Given task 1 |
Quote the passage of the op-amp circuit explanation between "There is positive" and "not be amplified.", inclusive.
Given task 2 |
Write what comes next in the op-amp circuit explanation, starting right after its last sentence.

Text to read |
Here's my suggestion.

The power supply for the op-amp is 6V. This can be increased for better performance.

The op-amp inputs are biased at around half the supply voltage by R1 and R2. This is necessary to keep the op-amp in its operating region. Usually a decoupling capacitor is connected in parallel with R2 but it's not needed in this application. If you want, add a 1 uF capacitor (value is not critical) across R2.

There is positive feedback via Rf. This produces hysteresis which prevents the op-amp from amplifying noise and producing garbage at its output. To overcome the hysteresis deadband, the input signal amplitude must be high enough to pull the non-inverting input past the inverting input voltage. This is a tug-of-war between the input signal, acting through Rin, and the output voltage, acting through Rf. With a 6V power supply, the output swing will be about 4V peak to peak, and the ratio between Rf and Rin is 1000. Therefore the input swing from the anemometer needs to be at least 4 mV peak to peak; anything less will not be amplified.

Information provided |
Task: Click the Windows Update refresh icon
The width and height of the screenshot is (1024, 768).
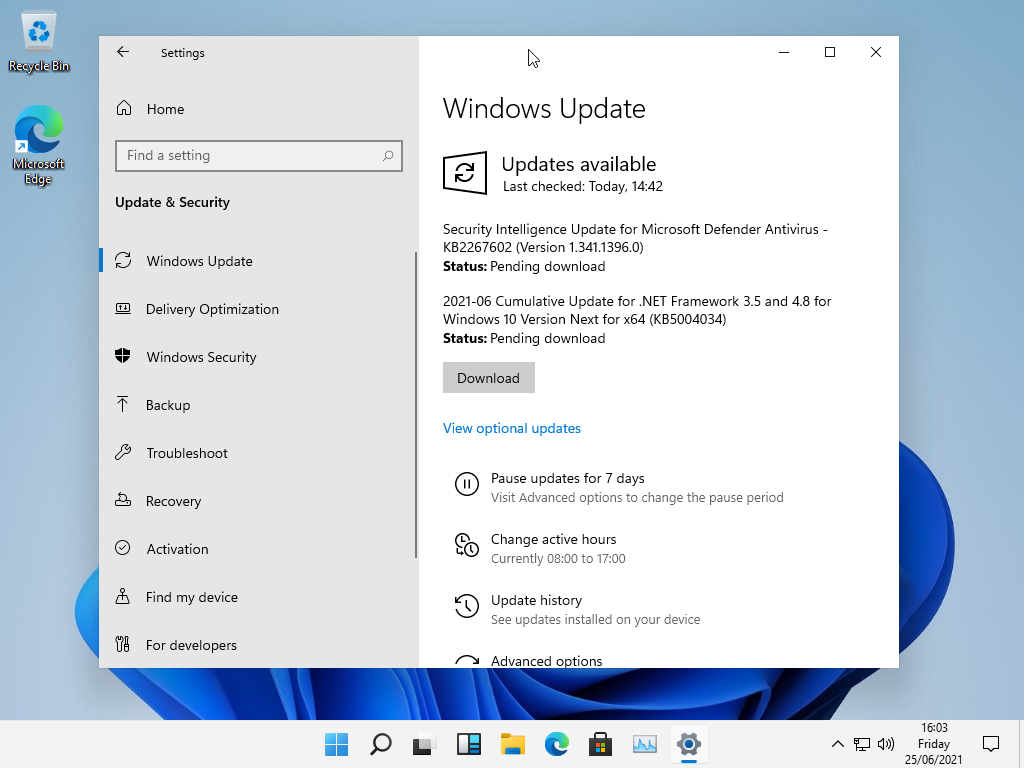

Final result 1 |
There is positive feedback via Rf. This produces hysteresis which prevents the op-amp from amplifying noise and producing garbage at its output. To overcome the hysteresis deadband, the input signal amplitude must be high enough to pull the non-inverting input past the inverting input voltage. This is a tug-of-war between the input signal, acting through Rin, and the output voltage, acting through Rf. With a 6V power supply, the output swing will be about 4V peak to peak, and the ratio between Rf and Rin is 1000. Therefore the input swing from the anemometer needs to be at least 4 mV peak to peak; anything less will not be amplified.

Final result 2 |
This assumes that the anemometer has a low output impedance; if it doesn't, some circuit changes will be required. Also, the input characteristic is not symmetrical, because resistors R3 and R4 will pull the output downwards, so its swing will be something like +4V/0V (assuming a 6V supply) and this is not symmetrical around the half-supply bias voltage. You can adjust the half-supply bias voltage to avoid this asymmetry.

Increasing Rf will make the circuit more sensitive to noise and low-amplitude signals. The NE5534 has a relatively low input impedance so I would not increase Rf too much beyond 1 megohm.

R3 and R4 reduce the output voltage swing to suit the input that you're driving. The output will not swing fully to the positive supply rail; typically there's a drop of around 2V (this depends on the op-amp's architecture). So measure the output high voltage and calculate the R3 and R4 values to give you the output voltage you want.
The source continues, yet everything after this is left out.